Republicans no longer have a realistic chance of holding their own in this year's Senate contests.
One of the less pleasant aspects of writing a political column when one party is having a particularly grim year is that the story gets so repetitive. Some years, the Democrats are in the political toilet. This year, the Republicans are in that unenviable position.
In the presidential race, presumptive Republican nominee John McCain is behind but still very competitive. For the GOP, that is the bright spot on the horizon. In the House and Senate contests, the debate is about how many seats the Republicans will lose; they no longer have a realistic chance of holding their own.
So, even though a nonpartisan analyst naturally desires to be balanced, in a year like this I can place very little good news on the Republican side of the scale.
In the Senate races, the outlook for the GOP is bad and getting worse. Few Republicans think that they have any real hope of holding retiring Sen. John Warner's seat in Virginia. Former Gov. Mark Warner, who is a Democrat, appears to have a lock on that contest, which The Cook Political Report rates as "Likely Democratic." In New Mexico, where Republican Sen. Pete Domenici is retiring, GOP Rep. Steve Pearce is the underdog, trailing Democratic Rep.

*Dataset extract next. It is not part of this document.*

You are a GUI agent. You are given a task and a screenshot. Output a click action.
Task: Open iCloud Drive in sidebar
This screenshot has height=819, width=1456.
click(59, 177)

Tom Udall in a contest that we moved this week from the "Toss-Up" column to "Leans Democratic."
In Oregon, Republican Sen. Gordon Smith faces an increasingly difficult challenge from Democratic state House Speaker Jeff Merkley. The Cook Political Report this week shifted that race from "Leans Republican" to "Toss-Up." The GOP's problem isn't so much that Merkley is an especially formidable challenger; it's just that the political climate has effectively erased the natural advantages that Smith brings to the race.
Smith's contest joins five others involving Republican-held seats that we had already rated as "Toss-Ups"--those of incumbents Norm Coleman of Minnesota, John Sununu of New Hampshire, Ted Stevens of Alaska, and appointed Sen. Roger Wicker of Mississippi, as well as the open seat in Colorado where Wayne Allard is retiring. Sununu's situation is looking increasingly ominous; Coleman's stock has risen, although not quite enough to warrant a move to the "Leans Republican" category.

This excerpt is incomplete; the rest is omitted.